Brief | Reproduce all the entries precisely.

Records |
##############################
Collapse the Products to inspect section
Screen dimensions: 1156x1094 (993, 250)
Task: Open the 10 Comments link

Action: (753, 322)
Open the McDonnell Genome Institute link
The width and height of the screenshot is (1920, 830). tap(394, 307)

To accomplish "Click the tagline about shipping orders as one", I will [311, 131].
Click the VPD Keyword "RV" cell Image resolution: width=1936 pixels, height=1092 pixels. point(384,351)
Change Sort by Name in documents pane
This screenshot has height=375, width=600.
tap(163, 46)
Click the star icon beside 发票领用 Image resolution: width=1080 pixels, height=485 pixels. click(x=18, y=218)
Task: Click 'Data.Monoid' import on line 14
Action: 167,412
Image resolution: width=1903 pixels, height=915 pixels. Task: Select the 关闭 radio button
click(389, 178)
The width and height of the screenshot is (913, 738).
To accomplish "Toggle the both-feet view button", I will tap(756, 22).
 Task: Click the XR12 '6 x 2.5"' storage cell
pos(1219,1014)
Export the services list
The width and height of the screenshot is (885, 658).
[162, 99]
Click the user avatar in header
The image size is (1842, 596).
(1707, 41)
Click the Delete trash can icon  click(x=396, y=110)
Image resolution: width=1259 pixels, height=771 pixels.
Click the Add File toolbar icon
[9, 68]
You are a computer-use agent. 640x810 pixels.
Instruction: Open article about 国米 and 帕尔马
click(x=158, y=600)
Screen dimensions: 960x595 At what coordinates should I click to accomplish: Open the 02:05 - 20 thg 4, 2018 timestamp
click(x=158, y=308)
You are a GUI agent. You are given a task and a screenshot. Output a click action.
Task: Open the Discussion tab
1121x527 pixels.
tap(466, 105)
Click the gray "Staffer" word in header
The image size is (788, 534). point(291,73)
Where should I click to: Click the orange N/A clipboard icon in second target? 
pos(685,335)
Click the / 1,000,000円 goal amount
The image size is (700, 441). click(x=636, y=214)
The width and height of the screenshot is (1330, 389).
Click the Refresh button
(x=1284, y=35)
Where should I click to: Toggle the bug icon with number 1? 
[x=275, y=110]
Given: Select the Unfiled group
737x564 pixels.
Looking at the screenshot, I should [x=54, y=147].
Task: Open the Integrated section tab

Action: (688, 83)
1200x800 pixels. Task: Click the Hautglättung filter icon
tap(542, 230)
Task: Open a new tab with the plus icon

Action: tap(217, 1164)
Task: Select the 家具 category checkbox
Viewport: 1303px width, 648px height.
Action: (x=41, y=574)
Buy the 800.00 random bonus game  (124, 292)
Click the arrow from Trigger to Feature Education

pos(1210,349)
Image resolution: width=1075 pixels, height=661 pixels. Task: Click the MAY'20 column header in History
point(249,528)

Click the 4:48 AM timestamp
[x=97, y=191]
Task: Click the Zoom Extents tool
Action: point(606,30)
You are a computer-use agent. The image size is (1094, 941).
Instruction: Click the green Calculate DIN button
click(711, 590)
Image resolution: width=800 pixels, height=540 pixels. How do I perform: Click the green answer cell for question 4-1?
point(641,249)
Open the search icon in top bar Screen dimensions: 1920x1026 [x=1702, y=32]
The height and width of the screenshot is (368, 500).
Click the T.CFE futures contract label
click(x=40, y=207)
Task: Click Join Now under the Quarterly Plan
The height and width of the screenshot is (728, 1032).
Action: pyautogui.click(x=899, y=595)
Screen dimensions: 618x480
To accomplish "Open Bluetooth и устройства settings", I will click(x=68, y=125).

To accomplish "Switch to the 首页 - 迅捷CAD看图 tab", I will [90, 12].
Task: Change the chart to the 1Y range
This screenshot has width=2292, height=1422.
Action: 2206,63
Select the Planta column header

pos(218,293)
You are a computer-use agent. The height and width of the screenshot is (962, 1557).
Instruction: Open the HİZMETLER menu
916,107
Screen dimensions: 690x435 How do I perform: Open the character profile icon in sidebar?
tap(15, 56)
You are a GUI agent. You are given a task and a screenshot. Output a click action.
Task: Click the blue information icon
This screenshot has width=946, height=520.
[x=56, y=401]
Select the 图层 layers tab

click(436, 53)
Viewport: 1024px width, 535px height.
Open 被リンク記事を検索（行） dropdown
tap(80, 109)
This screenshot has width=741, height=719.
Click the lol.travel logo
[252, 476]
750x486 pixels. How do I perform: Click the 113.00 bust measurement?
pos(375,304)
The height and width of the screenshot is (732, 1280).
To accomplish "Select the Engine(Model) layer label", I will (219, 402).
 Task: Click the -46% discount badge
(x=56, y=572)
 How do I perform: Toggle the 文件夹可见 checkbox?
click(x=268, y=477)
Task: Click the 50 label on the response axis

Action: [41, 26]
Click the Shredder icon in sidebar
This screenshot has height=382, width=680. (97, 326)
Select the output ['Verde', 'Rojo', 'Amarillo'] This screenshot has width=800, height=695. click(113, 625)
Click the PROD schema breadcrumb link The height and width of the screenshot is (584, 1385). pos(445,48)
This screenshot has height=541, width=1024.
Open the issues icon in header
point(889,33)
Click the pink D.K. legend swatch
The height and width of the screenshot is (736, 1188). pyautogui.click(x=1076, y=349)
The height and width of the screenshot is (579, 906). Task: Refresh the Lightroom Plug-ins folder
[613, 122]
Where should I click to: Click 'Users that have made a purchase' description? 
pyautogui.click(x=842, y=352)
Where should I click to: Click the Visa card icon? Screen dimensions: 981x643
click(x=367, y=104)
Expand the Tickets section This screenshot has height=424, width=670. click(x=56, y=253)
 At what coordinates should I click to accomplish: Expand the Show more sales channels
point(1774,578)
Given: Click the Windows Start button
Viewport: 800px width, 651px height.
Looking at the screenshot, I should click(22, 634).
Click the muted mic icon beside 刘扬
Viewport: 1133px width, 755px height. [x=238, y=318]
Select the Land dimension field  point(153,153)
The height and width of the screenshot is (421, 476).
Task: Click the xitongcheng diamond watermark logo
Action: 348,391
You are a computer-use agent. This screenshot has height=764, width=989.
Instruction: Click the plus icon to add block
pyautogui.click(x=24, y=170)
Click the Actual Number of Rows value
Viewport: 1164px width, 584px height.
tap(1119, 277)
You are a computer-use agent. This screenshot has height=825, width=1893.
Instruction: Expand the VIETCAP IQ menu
##############################
Written reply |
Collapse the Products to inspect section
Screen dimensions: 1156x1094 (993, 250)
Task: Open the 10 Comments link

Action: (753, 322)
Open the McDonnell Genome Institute link
The width and height of the screenshot is (1920, 830). tap(394, 307)

To accomplish "Click the tagline about shipping orders as one", I will [311, 131].
Click the VPD Keyword "RV" cell Image resolution: width=1936 pixels, height=1092 pixels. point(384,351)
Change Sort by Name in documents pane
This screenshot has height=375, width=600.
tap(163, 46)
Click the star icon beside 发票领用 Image resolution: width=1080 pixels, height=485 pixels. click(x=18, y=218)
Task: Click 'Data.Monoid' import on line 14
Action: 167,412
Image resolution: width=1903 pixels, height=915 pixels. Task: Select the 关闭 radio button
click(389, 178)
The width and height of the screenshot is (913, 738).
To accomplish "Toggle the both-feet view button", I will tap(756, 22).
 Task: Click the XR12 '6 x 2.5"' storage cell
pos(1219,1014)
Export the services list
The width and height of the screenshot is (885, 658).
[162, 99]
Click the user avatar in header
The image size is (1842, 596).
(1707, 41)
Click the Delete trash can icon  click(x=396, y=110)
Image resolution: width=1259 pixels, height=771 pixels.
Click the Add File toolbar icon
[9, 68]
You are a computer-use agent. 640x810 pixels.
Instruction: Open article about 国米 and 帕尔马
click(x=158, y=600)
Screen dimensions: 960x595 At what coordinates should I click to accomplish: Open the 02:05 - 20 thg 4, 2018 timestamp
click(x=158, y=308)
You are a GUI agent. You are given a task and a screenshot. Output a click action.
Task: Open the Discussion tab
1121x527 pixels.
tap(466, 105)
Click the gray "Staffer" word in header
The image size is (788, 534). point(291,73)
Where should I click to: Click the orange N/A clipboard icon in second target? 
pos(685,335)
Click the / 1,000,000円 goal amount
The image size is (700, 441). click(x=636, y=214)
The width and height of the screenshot is (1330, 389).
Click the Refresh button
(x=1284, y=35)
Where should I click to: Toggle the bug icon with number 1? 
[x=275, y=110]
Given: Select the Unfiled group
737x564 pixels.
Looking at the screenshot, I should [x=54, y=147].
Task: Open the Integrated section tab

Action: (688, 83)
1200x800 pixels. Task: Click the Hautglättung filter icon
tap(542, 230)
Task: Open a new tab with the plus icon

Action: tap(217, 1164)
Task: Select the 家具 category checkbox
Viewport: 1303px width, 648px height.
Action: (x=41, y=574)
Buy the 800.00 random bonus game  (124, 292)
Click the arrow from Trigger to Feature Education

pos(1210,349)
Image resolution: width=1075 pixels, height=661 pixels. Task: Click the MAY'20 column header in History
point(249,528)

Click the 4:48 AM timestamp
[x=97, y=191]
Task: Click the Zoom Extents tool
Action: point(606,30)
You are a computer-use agent. The image size is (1094, 941).
Instruction: Click the green Calculate DIN button
click(711, 590)
Image resolution: width=800 pixels, height=540 pixels. How do I perform: Click the green answer cell for question 4-1?
point(641,249)
Open the search icon in top bar Screen dimensions: 1920x1026 [x=1702, y=32]
The height and width of the screenshot is (368, 500).
Click the T.CFE futures contract label
click(x=40, y=207)
Task: Click Join Now under the Quarterly Plan
The height and width of the screenshot is (728, 1032).
Action: pyautogui.click(x=899, y=595)
Screen dimensions: 618x480
To accomplish "Open Bluetooth и устройства settings", I will click(x=68, y=125).

To accomplish "Switch to the 首页 - 迅捷CAD看图 tab", I will [90, 12].
Task: Change the chart to the 1Y range
This screenshot has width=2292, height=1422.
Action: 2206,63
Select the Planta column header

pos(218,293)
You are a computer-use agent. The height and width of the screenshot is (962, 1557).
Instruction: Open the HİZMETLER menu
916,107
Screen dimensions: 690x435 How do I perform: Open the character profile icon in sidebar?
tap(15, 56)
You are a GUI agent. You are given a task and a screenshot. Output a click action.
Task: Click the blue information icon
This screenshot has width=946, height=520.
[x=56, y=401]
Select the 图层 layers tab

click(436, 53)
Viewport: 1024px width, 535px height.
Open 被リンク記事を検索（行） dropdown
tap(80, 109)
This screenshot has width=741, height=719.
Click the lol.travel logo
[252, 476]
750x486 pixels. How do I perform: Click the 113.00 bust measurement?
pos(375,304)
The height and width of the screenshot is (732, 1280).
To accomplish "Select the Engine(Model) layer label", I will (219, 402).
 Task: Click the -46% discount badge
(x=56, y=572)
 How do I perform: Toggle the 文件夹可见 checkbox?
click(x=268, y=477)
Task: Click the 50 label on the response axis

Action: [41, 26]
Click the Shredder icon in sidebar
This screenshot has height=382, width=680. (97, 326)
Select the output ['Verde', 'Rojo', 'Amarillo'] This screenshot has width=800, height=695. click(113, 625)
Click the PROD schema breadcrumb link The height and width of the screenshot is (584, 1385). pos(445,48)
This screenshot has height=541, width=1024.
Open the issues icon in header
point(889,33)
Click the pink D.K. legend swatch
The height and width of the screenshot is (736, 1188). pyautogui.click(x=1076, y=349)
The height and width of the screenshot is (579, 906). Task: Refresh the Lightroom Plug-ins folder
[613, 122]
Where should I click to: Click 'Users that have made a purchase' description? 
pyautogui.click(x=842, y=352)
Where should I click to: Click the Visa card icon? Screen dimensions: 981x643
click(x=367, y=104)
Expand the Tickets section This screenshot has height=424, width=670. click(x=56, y=253)
 At what coordinates should I click to accomplish: Expand the Show more sales channels
point(1774,578)
Given: Click the Windows Start button
Viewport: 800px width, 651px height.
Looking at the screenshot, I should click(22, 634).
Click the muted mic icon beside 刘扬
Viewport: 1133px width, 755px height. [x=238, y=318]
Select the Land dimension field  point(153,153)
The height and width of the screenshot is (421, 476).
Task: Click the xitongcheng diamond watermark logo
Action: 348,391
You are a computer-use agent. This screenshot has height=764, width=989.
Instruction: Click the plus icon to add block
pyautogui.click(x=24, y=170)
Click the Actual Number of Rows value
Viewport: 1164px width, 584px height.
tap(1119, 277)
You are a computer-use agent. This screenshot has height=825, width=1893.
Instruction: Expand the VIETCAP IQ menu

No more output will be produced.